--- DIRECTION ---
Transcribe the records from their start through the line containing "Action: click(34, 187)", including that line, and leave the pictures out of your copy.

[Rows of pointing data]
=====

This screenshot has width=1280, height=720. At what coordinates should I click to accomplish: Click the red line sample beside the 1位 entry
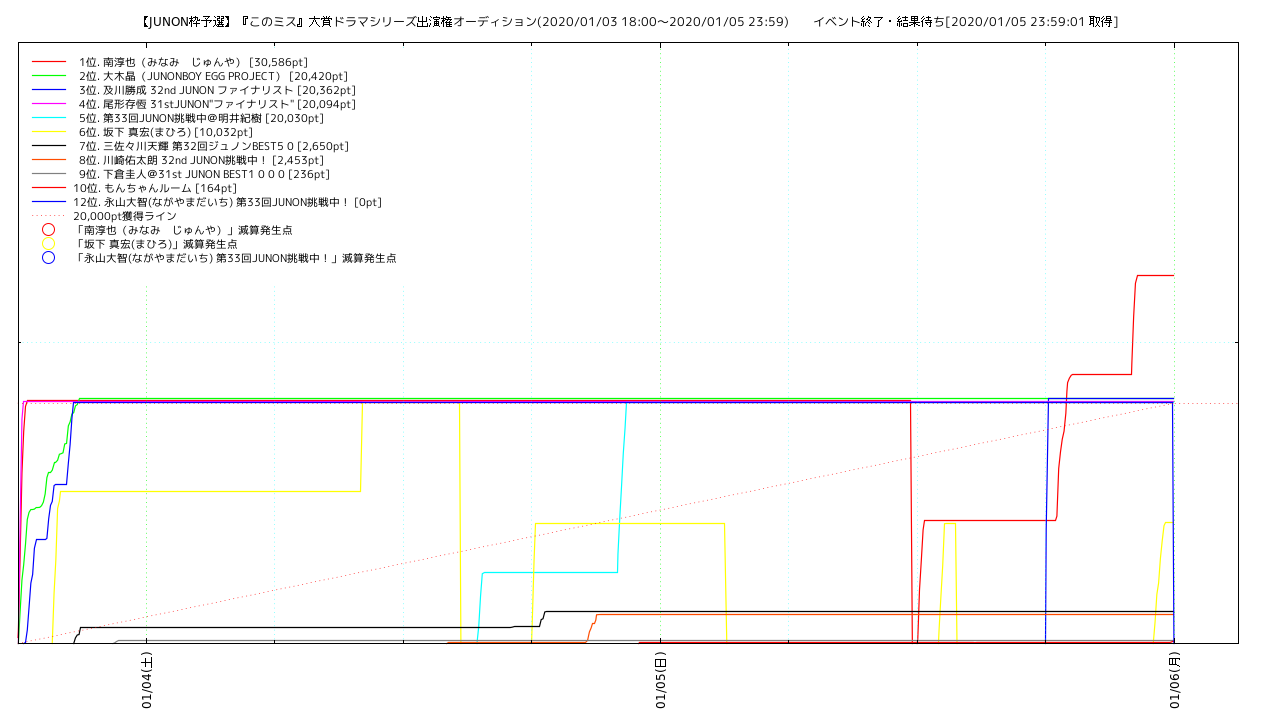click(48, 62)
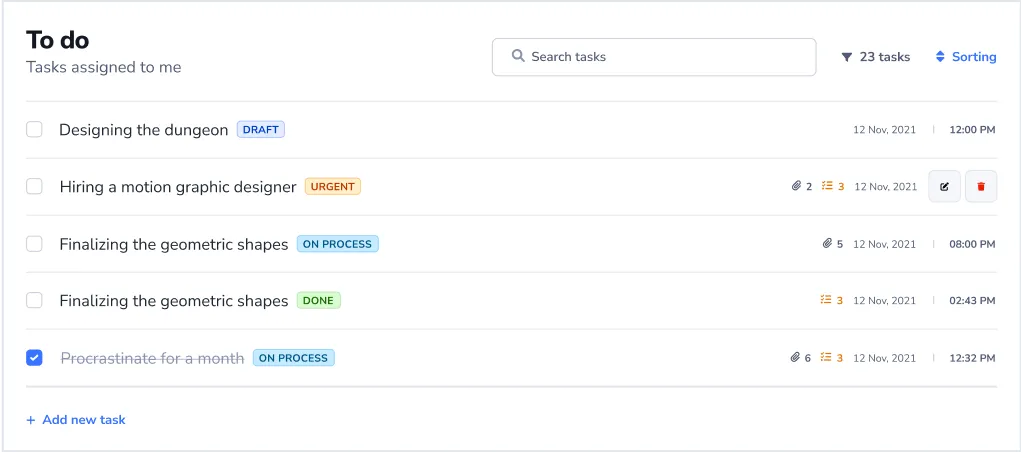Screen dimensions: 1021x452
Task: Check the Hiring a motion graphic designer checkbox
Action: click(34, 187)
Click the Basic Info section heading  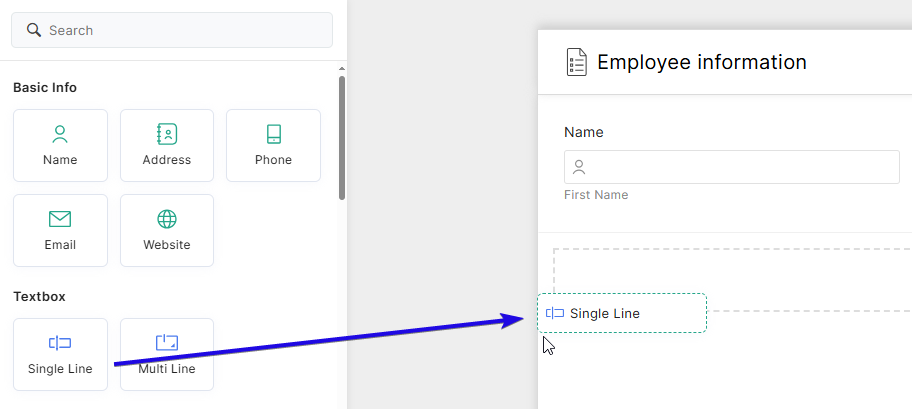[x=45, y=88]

=====

--- EXERCISE ANSWER ---
This screenshot has width=1280, height=720. At what coordinates should I click to accomplish: Click the red line sample beside the 1位 entry
click(48, 62)
Screen dimensions: 1021x452
Task: Check the Hiring a motion graphic designer checkbox
Action: click(34, 187)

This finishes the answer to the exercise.